Egzersiz kompleksleri düzenli olarak ve uzun bir süre boyunca gerçekleştirilmelidir - ancak bu durumda fark edilir bir terapötik etki yaratırlar. İdeal olarak, seanslar bir eğitmenin rehberliğinde yapılmalıdır, çünkü herhangi bir yanlış hareket yaralayabilir ve ağrıya neden olabilir.
Masaj (manuel ve donanımsal etkiler) egzersiz terapisiyle aynı terapötik görevlere sahiptir: ağrı azaltma, kan akışını iyileştirme, kas güçlendirme. Bir uzmanın elleriyle yapılan etkiye ek olarak, masaj aletleri, aplikatörler, ortopedik cihazların kullanımıyla ilgili pratikler yapıyorlar.
Radikal Tedavi
Modern tıp kurumlarında memenin osteokondrozu için cerrahi, istisnai durumlarda başvurulur - omuriliğin sıkışması gerçek bir tehlike olduğunda veya tehlikeli çıkıntılar ve fıtıklar olduğunda. Omurga cerrahisi her zaman ek bir risktir, bu nedenle müdahaleler nadiren ve sadece deneyimli cerrahlar tarafından yapılır.
Önleme
Hastalığın önlenmesi, uzun süreli (ve bazen yaşam boyu) tedaviden çok daha kolaydır. Ne yazık ki, modern tıp dejeneratif süreçleri tersine çeviremez, yalnızca patolojinin sonuçlarını en aza indirebilir ve akut semptomları ortadan kaldırabilir.

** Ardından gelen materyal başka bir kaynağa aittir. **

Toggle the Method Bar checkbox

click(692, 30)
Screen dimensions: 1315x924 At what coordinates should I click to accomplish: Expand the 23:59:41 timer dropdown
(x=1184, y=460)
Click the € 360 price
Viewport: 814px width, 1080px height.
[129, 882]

Bu nedenle, osteokondrozun önlenmesi çocukluktan itibaren ele alınmalıdır. Hastalığın gelişimi şu şekilde engellenir: doğru duruş, dengeli beslenme, doğru fiziksel aktivite ve dinlenme değişimi, rahat bir yatakta uyumak. Hastalığın zamanında teşhisi ve doktor tavsiyelerinin sıkı bir şekilde uygulanmasıyla olumlu bir rol oynar.